Onze dos 12 funcionários foram condenados no julgamento, o mais longo da história do Estado. A maioria dos outros participantes do esquema se declarou culpada previamente.
No ano passado, Willis se apoiou na Rico novamente para alegar que o rapper Young Thug, vencedor do Grammy, e 27 outros indivíduos associados a gravadora YSL são uma “gangue de rua criminosa”.
“A razão pela qual sou fã da Rico é que acho os jurados muito, muito inteligentes”, declarou ela, durante uma entrevista coletiva em que anunciou as acusações.
“[Os jurados] querem saber o que aconteceu. Eles querem tomar uma decisão precisa sobre a vida de alguém. Portanto, a Rico é uma ferramenta que permite que o promotor e a polícia contem toda essa história.”
Mas o julgamento, que estava marcado para começar em janeiro deste ano, está agora parado há oito meses por causa do processo de seleção do júri, com milhares de participantes dispensados.
Isso deixou Young Thug preso por 15 meses, enquanto alguns dos outros acusados fizeram acordos judiciais ou tiveram os casos separados do julgamento principal.
“Espero que Fani Willis tenha aprendido com a experiência [da gravadora] YSL quando o caso de Donald Trump finalmente chegar a esse nível”, analisa Keisha Steed, uma advogada de defesa de Atlanta.

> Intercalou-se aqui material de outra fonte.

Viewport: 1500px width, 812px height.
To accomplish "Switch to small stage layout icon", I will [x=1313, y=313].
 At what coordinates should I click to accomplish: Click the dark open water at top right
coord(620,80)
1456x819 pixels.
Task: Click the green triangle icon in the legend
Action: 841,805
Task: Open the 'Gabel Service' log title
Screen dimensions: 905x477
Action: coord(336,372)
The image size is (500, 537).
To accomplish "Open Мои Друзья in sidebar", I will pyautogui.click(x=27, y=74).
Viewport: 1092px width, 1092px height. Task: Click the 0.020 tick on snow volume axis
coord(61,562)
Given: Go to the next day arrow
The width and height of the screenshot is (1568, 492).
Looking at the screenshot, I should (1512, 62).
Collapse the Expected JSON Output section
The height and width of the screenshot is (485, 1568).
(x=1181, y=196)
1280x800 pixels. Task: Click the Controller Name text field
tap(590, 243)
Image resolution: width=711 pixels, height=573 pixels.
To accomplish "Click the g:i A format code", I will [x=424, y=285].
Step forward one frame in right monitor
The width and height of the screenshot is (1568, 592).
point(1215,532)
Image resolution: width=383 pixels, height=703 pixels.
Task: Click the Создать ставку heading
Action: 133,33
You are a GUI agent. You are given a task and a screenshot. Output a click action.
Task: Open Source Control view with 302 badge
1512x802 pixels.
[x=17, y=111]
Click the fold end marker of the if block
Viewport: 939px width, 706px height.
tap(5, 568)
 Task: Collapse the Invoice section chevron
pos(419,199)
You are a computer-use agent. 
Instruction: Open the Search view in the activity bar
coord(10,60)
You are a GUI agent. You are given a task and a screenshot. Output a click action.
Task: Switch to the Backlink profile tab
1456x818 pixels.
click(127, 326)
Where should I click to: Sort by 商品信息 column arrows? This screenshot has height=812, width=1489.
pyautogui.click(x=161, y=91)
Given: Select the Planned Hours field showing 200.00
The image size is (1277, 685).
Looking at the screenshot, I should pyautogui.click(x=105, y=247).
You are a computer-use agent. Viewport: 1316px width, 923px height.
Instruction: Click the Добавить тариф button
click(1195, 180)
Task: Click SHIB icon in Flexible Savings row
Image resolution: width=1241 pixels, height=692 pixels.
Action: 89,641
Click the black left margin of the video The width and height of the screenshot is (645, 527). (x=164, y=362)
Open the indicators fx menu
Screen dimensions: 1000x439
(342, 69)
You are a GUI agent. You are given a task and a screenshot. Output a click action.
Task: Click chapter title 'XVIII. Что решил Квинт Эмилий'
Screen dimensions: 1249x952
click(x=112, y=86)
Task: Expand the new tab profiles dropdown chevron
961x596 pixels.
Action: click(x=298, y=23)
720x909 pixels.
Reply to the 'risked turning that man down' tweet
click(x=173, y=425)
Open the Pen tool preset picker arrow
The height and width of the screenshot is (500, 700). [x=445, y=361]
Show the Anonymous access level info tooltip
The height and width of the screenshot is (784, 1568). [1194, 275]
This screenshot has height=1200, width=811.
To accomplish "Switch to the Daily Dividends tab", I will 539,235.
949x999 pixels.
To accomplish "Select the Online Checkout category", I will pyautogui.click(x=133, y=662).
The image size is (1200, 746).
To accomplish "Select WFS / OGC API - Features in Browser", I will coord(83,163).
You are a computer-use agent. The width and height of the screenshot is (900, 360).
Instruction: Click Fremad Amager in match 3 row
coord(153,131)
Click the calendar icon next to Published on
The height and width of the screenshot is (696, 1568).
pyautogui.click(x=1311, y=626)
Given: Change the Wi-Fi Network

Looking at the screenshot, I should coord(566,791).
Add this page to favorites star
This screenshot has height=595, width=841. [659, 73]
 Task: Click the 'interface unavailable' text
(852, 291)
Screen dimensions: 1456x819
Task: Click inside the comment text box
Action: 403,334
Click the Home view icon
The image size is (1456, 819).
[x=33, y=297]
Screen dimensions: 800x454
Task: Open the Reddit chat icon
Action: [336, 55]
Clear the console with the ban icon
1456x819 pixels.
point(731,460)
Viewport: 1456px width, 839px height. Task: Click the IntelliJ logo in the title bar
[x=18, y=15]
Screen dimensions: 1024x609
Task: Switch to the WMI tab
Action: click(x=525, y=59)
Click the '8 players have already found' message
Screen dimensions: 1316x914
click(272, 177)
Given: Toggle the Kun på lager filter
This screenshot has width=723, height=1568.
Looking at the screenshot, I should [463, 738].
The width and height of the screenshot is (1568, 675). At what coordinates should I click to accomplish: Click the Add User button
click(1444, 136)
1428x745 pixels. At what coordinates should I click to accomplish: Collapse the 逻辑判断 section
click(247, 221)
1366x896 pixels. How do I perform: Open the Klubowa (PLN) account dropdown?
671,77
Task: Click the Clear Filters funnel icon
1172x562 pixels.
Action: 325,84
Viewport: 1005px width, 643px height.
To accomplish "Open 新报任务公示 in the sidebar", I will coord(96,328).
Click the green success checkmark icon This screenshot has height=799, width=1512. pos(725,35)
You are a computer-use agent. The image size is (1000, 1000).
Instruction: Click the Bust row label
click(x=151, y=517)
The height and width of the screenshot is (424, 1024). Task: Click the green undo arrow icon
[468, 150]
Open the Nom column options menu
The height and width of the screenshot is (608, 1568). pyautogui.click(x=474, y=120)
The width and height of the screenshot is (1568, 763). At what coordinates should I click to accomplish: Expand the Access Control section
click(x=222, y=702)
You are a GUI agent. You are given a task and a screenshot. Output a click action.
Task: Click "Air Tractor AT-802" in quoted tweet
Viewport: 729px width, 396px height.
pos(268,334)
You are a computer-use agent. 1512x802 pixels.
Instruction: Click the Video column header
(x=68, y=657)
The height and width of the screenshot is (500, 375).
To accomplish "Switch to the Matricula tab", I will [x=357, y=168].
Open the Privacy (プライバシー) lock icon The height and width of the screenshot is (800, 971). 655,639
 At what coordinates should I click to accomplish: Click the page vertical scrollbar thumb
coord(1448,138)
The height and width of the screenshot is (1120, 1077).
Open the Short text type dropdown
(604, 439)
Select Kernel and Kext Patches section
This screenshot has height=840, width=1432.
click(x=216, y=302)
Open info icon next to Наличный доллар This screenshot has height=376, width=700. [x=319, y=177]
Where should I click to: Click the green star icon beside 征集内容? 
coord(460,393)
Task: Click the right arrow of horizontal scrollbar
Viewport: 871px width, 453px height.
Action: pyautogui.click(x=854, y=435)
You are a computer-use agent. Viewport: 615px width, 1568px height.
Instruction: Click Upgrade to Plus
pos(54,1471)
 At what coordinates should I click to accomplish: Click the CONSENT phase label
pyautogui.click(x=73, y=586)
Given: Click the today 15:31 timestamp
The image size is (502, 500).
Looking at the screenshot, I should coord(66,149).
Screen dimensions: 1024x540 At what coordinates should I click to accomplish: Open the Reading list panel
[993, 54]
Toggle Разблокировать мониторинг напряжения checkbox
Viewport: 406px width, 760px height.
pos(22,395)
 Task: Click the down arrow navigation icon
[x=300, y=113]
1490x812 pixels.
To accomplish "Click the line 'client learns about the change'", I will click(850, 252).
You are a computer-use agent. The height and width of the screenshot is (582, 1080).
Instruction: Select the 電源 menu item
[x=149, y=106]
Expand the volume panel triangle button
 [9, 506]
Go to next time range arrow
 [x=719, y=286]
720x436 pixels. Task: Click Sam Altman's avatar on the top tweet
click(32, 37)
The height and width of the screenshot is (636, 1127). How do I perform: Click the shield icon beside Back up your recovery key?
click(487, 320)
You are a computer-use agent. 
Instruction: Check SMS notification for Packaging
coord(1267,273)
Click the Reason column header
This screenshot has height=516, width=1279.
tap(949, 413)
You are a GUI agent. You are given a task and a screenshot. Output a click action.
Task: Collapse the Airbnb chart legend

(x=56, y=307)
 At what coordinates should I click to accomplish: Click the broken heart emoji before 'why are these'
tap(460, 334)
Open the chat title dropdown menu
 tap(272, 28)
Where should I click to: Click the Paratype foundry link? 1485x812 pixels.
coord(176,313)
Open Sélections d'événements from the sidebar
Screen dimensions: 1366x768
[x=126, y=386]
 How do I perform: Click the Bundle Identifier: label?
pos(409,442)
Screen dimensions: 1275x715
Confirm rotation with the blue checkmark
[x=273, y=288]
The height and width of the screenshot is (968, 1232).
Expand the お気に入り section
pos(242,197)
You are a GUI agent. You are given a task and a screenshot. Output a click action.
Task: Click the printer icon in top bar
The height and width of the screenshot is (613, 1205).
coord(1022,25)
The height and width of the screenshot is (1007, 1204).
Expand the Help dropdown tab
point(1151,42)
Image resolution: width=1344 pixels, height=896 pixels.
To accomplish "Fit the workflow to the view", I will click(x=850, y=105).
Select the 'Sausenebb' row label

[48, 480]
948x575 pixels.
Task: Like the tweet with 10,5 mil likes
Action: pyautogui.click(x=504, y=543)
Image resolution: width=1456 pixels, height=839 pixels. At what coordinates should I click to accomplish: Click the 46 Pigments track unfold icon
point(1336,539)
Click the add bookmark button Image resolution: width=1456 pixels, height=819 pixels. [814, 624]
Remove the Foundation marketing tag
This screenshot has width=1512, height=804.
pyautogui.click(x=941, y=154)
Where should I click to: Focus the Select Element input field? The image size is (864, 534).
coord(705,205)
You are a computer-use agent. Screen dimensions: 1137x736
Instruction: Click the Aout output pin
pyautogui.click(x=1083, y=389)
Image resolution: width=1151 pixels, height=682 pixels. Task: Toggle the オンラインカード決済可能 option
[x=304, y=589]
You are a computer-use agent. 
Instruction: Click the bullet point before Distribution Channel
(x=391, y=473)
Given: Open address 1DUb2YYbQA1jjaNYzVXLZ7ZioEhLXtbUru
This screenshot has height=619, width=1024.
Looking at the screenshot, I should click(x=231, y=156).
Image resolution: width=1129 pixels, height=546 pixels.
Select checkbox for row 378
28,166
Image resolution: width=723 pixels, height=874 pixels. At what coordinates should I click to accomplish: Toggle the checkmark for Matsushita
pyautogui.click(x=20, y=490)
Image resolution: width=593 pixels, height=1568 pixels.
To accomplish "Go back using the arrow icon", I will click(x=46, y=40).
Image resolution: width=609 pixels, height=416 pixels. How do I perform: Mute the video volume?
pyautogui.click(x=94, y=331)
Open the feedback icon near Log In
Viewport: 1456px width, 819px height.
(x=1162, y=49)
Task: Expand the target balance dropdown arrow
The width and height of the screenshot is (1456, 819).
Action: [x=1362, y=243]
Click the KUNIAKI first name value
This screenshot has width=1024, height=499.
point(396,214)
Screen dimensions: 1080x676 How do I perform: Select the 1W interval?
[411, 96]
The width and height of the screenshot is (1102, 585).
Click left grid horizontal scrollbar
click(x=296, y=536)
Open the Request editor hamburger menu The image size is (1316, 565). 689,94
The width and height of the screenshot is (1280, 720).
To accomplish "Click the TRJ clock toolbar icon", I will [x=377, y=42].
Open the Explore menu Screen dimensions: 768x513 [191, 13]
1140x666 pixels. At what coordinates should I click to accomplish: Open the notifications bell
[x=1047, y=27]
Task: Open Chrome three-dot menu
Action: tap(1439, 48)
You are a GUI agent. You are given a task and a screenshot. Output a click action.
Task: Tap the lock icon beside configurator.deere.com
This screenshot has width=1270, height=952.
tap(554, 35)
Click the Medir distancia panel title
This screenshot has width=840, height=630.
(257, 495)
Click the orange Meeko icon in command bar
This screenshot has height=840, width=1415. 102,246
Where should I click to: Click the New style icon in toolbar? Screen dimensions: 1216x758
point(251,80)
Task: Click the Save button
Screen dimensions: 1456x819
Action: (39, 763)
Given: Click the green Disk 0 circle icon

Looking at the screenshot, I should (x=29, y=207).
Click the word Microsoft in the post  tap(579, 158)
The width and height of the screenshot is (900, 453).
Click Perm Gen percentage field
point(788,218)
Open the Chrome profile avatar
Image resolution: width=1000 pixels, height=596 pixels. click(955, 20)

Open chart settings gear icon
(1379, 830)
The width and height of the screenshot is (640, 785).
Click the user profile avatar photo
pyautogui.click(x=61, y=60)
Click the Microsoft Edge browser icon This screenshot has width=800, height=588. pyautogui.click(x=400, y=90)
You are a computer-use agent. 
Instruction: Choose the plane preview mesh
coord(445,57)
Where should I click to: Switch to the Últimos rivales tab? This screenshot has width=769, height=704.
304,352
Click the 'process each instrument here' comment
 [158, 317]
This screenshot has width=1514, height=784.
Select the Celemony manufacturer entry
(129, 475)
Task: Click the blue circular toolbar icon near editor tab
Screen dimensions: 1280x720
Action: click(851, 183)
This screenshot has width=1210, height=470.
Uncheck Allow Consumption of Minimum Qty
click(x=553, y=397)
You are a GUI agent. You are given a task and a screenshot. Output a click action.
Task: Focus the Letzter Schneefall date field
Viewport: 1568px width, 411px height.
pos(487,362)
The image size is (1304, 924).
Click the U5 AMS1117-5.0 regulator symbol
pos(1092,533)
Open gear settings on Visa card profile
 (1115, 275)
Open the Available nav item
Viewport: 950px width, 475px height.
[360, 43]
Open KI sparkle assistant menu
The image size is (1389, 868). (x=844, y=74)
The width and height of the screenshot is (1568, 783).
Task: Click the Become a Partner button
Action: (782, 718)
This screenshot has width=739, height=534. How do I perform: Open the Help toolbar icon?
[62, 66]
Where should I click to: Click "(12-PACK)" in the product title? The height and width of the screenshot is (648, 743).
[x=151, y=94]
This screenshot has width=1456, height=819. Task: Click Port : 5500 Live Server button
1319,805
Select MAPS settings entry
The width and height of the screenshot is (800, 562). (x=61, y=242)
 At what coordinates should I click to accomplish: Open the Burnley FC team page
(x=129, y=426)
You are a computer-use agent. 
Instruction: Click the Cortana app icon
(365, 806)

“A maneira como isso está acontecendo agora tem sido uma bagunça”, critica ela.
Steed avalia que o escritório de Willis não parecia estar “preparado para o número de jurados que eles precisaram chamar, a logística de ter todos em único só lugar e o tempo que leva para todos os advogados questionarem esses candidatos a membros do júri”.
O ritmo lento do julgamento de Young Thug colocou-o no caminho para bater o recorde estabelecido no caso dos educadores de Atlanta como o mais longo da história da Geórgia.
Isso não é incomum para casos baseados na Rico, com vários réus e diversos advogados, o que pode criar grandes atrasos no sistema jurídico.
“O tribunal todo está basicamente fechado”, observa Meg Strickler, outra advogada de defesa local.
“Eu odeio a Lei Rico”, acrescenta ela, dizendo que os clientes são frequentemente intimidados pelas penalidades que podem enfrentar e pelo tempo e dinheiro necessários para se defender.
E, dado o quão longos e complicados são os julgamentos baseados na Rico, ela avalia que o caso de Trump pode virar um assunto muito confuso e desconfortável para um júri — quando eventualmente os jurados forem de fato definidos.
“Os jurados vão cair no sono muito antes de entenderem o caso”, prevê Strickler.